═════ RECORDS FOR THIS TASK

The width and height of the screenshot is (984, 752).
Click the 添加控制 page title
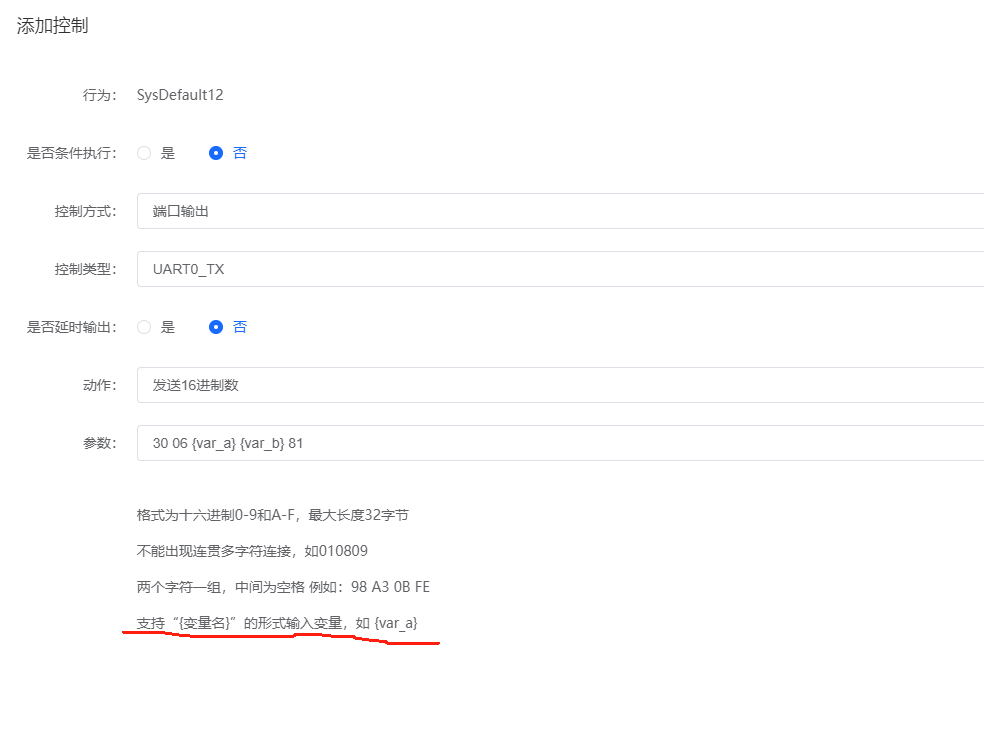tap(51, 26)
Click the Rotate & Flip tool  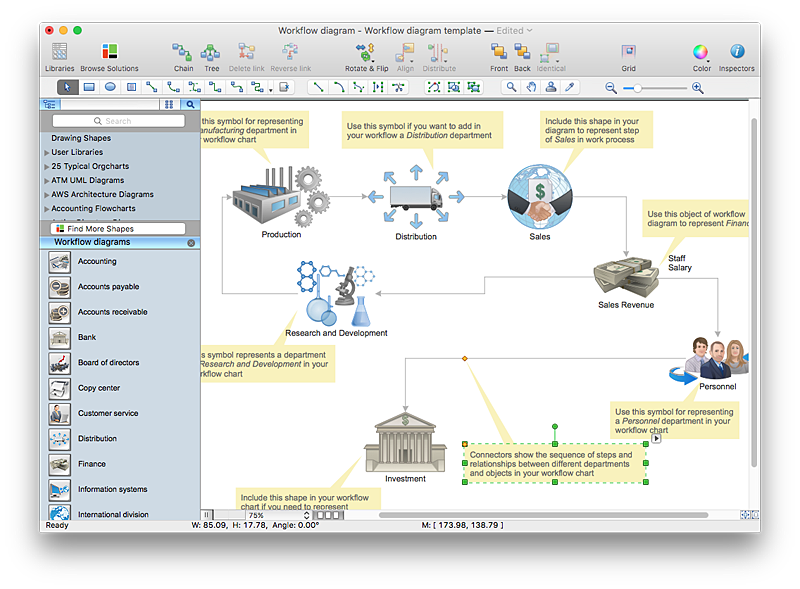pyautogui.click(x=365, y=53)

══════════
═════ RECORDS FOR THIS TASK

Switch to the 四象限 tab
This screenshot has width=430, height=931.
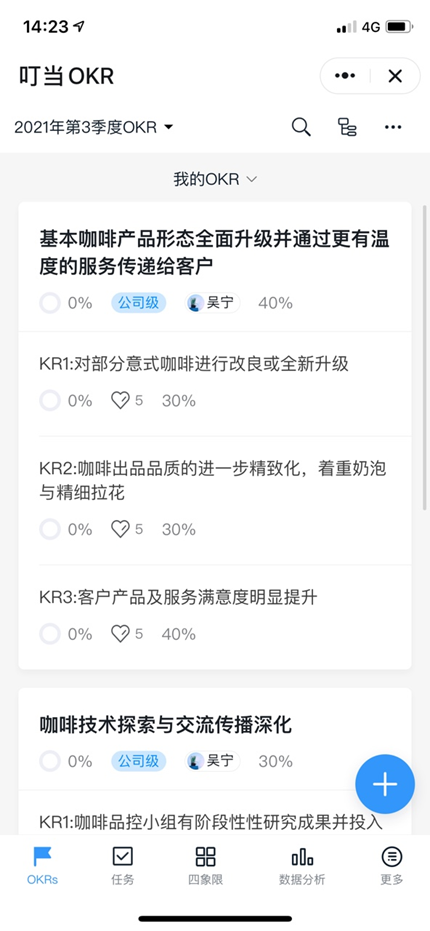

══════════

Print again the lines of the entries above that fall between the line holding "Switch to the 四象限 tab" and the line holding "This screenshot has width=430, height=931.", inclusive, exactly as they stand.

EXERCISE RESULT:
Switch to the 四象限 tab
This screenshot has width=430, height=931.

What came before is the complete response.